My election model from 2020 did a pretty good job of focusing on critical states, so I decided to do something similar for the midterms this year. The general idea for this project is to combine forecasts for elections at every level of government into an index, which can then be used to prioritize campaign efforts.

This index takes into account things like the baseline political power held by a legislative body, how close the race will be for partisan control, and the tipping point probabilities for individual seats. I’ve made a number of improvements this year, including a better approach to quantifying categorical ratings and an adjustment for election frequencies. If you want more information on the details of the model, take a look at the “How it Works” section below. Otherwise, here are the results for 2022.

Election Forecasts

This year, I use FiveThirtyEight’s forecasts for the US House, Senate, and Governors races along with Louis Jacobson’s state legislative ratings. FiveThirtyEight does a good job of making their forecasts and histograms available on their website, so I just have to do some post-processing to incorporate their results.

It was a little more complex to quantify Louis Jacobson’s categorical ratings, but I was able to do so by comparing his historic ratings with the actual election outcomes at the state level since 2002 (see below). This allows me to make a point estimate of the two party seat share along with uncertainty bounds for each of his categorical ratings this year.

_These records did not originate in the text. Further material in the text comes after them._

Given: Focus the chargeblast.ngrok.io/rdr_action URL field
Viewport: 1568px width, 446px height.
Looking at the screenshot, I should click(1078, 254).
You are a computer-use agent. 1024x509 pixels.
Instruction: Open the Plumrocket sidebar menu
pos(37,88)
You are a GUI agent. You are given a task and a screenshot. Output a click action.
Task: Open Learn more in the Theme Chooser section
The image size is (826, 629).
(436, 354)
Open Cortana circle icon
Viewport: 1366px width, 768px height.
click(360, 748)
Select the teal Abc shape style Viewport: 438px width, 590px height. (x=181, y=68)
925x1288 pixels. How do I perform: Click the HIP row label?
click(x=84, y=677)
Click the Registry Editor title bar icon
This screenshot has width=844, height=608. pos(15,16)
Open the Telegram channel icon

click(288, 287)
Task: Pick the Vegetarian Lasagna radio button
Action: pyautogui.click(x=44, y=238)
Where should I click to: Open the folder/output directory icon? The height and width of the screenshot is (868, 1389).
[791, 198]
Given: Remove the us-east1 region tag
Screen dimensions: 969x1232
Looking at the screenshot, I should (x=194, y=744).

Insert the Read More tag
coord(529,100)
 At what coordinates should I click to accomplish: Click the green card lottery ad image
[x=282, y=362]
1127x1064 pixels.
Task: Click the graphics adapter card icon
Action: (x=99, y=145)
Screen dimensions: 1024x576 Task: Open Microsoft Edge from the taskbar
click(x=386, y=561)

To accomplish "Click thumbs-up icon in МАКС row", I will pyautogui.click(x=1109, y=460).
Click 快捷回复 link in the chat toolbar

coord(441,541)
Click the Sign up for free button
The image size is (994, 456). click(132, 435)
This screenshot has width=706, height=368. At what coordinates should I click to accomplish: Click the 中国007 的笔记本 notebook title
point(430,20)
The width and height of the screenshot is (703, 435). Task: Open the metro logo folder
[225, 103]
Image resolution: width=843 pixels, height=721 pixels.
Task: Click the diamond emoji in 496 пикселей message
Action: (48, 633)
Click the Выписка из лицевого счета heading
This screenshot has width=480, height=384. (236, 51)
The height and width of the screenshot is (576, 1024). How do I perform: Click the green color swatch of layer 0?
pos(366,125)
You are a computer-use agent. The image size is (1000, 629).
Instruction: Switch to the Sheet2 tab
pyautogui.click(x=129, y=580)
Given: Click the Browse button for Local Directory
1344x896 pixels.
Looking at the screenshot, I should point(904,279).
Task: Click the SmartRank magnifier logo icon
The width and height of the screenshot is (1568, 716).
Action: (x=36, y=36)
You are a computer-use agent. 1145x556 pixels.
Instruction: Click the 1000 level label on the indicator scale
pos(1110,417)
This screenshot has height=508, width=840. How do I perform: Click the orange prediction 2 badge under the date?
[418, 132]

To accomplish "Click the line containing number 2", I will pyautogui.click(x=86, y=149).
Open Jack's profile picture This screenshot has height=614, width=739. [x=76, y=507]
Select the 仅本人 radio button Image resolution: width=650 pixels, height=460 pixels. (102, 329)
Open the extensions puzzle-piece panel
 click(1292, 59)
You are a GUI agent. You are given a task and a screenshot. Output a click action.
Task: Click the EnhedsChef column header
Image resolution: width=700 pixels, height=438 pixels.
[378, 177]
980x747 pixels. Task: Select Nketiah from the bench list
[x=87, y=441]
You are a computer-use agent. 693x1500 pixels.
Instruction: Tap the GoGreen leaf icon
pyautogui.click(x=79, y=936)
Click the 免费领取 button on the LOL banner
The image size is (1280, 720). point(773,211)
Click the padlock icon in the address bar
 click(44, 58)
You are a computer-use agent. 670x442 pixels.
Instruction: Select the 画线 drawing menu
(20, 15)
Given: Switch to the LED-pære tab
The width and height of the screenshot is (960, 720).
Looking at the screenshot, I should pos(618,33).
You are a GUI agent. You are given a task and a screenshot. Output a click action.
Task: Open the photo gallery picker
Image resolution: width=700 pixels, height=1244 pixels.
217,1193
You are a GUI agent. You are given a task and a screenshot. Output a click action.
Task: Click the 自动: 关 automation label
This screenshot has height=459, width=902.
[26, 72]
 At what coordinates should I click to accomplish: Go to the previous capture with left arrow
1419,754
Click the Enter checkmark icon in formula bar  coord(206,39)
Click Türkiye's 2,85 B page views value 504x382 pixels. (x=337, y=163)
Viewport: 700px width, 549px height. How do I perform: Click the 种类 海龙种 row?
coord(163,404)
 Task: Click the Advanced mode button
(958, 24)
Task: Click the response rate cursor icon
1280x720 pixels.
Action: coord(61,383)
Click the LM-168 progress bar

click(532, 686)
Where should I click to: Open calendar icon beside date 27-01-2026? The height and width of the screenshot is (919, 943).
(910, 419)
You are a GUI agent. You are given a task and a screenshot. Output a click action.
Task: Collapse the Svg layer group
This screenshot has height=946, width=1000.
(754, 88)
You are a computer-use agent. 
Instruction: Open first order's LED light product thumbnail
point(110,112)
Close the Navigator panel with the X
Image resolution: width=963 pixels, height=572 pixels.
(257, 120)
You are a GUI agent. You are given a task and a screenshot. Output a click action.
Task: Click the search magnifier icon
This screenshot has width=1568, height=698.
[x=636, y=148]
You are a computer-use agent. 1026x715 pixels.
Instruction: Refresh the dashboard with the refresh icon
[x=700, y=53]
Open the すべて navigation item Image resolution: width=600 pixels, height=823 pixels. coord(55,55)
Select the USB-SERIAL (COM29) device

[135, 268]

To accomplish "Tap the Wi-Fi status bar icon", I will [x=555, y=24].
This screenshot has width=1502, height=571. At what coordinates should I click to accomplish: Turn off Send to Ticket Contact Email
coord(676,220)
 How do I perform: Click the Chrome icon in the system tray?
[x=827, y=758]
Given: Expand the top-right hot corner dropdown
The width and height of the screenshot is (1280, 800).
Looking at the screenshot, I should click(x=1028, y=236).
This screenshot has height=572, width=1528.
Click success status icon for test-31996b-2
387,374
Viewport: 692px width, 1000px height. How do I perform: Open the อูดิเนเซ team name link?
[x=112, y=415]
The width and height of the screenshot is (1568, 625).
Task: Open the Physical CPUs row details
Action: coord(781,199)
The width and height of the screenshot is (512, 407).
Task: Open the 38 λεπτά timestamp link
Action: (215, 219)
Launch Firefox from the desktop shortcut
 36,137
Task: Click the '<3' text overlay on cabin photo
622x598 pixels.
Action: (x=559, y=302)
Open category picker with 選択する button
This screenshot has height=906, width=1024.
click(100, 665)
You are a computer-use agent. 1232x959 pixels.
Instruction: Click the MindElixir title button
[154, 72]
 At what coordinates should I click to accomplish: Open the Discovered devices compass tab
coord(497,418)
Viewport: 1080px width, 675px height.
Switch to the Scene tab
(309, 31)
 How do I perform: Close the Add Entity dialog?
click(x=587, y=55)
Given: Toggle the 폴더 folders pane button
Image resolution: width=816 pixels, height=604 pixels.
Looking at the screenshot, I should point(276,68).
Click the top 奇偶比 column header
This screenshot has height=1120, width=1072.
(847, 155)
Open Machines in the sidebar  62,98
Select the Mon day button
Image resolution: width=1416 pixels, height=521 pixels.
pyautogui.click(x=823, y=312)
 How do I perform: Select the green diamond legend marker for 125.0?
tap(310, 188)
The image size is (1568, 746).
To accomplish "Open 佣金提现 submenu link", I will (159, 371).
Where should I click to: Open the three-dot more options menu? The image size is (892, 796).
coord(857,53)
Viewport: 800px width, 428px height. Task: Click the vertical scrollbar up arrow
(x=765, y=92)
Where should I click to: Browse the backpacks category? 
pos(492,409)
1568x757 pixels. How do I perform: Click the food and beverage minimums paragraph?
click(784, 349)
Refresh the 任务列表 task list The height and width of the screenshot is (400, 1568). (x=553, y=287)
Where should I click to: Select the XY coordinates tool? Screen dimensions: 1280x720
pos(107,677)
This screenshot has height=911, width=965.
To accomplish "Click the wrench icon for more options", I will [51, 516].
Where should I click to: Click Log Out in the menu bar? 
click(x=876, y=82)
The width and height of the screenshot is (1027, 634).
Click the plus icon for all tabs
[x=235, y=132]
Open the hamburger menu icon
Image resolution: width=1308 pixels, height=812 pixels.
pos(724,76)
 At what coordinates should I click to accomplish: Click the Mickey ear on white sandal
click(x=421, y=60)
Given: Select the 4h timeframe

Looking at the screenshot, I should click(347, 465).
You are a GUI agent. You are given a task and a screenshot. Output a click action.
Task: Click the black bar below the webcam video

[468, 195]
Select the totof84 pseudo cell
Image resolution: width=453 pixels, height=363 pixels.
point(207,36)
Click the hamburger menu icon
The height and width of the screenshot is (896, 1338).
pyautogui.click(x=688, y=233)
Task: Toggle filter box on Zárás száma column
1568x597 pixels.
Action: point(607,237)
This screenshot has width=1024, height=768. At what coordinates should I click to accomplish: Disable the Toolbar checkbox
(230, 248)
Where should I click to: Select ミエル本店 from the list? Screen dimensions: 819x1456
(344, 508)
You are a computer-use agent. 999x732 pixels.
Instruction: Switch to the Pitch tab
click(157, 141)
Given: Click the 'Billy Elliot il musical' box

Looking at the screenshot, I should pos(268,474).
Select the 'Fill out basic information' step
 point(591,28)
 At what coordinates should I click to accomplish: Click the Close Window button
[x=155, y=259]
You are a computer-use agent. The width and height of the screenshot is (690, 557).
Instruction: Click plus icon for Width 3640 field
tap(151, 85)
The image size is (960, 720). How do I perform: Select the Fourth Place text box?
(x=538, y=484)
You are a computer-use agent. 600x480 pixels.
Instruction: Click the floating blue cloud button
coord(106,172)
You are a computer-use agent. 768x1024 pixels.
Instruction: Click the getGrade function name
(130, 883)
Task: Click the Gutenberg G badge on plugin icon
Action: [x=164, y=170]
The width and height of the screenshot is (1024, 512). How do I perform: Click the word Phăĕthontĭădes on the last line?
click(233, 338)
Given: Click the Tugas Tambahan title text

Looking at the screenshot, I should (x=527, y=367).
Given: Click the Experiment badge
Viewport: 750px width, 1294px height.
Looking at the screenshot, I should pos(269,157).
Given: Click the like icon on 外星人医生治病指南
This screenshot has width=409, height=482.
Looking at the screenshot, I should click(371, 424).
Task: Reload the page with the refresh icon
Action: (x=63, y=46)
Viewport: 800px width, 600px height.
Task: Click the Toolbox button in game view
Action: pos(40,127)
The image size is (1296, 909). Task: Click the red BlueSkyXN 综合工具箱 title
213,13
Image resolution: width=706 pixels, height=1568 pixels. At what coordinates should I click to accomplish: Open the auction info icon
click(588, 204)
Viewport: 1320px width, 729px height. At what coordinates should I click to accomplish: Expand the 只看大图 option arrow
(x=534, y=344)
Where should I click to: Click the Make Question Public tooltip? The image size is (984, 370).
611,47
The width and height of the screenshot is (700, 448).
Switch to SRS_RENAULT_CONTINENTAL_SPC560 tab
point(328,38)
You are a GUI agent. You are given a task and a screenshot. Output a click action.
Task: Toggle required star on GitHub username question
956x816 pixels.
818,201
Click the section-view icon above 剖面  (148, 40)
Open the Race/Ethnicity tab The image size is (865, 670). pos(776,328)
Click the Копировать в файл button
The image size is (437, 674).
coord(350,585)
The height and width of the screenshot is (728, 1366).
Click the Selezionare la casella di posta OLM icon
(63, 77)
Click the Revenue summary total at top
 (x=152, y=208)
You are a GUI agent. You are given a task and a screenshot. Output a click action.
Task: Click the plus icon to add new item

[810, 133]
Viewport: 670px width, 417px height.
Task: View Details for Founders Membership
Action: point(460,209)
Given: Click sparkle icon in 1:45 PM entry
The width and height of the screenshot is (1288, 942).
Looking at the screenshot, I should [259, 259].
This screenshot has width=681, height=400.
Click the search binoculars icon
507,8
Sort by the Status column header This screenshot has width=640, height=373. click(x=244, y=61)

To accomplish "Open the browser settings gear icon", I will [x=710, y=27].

So as of writing this, it looks like it will be a tough election for Democrats. They’re unlikely to hold the House and the Senate is a tossup at this point. This is actually a better outcome than most expected a few months ago, so the Democratic Party at least has some positive momentum in its favor.

Power Values by State

It’s difficult to distill all of the election forecasts above into a set of priorities, but this is where my model comes in. I calculate a baseline power value for each office, then adjust it for how close the election is expected to be and how likely a seat is to be the tipping point for control if applicable. The general intuition here is that you should target elections that are likely to be close, and target legislative bodies where a change in partisan control is more likely.

So here are the resulting power values, grouped by state and office. Note that table is sortable, and you can adjust the weights if you prefer. By default I give equal weights to the state and federal governments. The results for each individual election sorted by the realized power are available here. Note that all the power values in the table below are just multiplied by 100 to make it easier to read.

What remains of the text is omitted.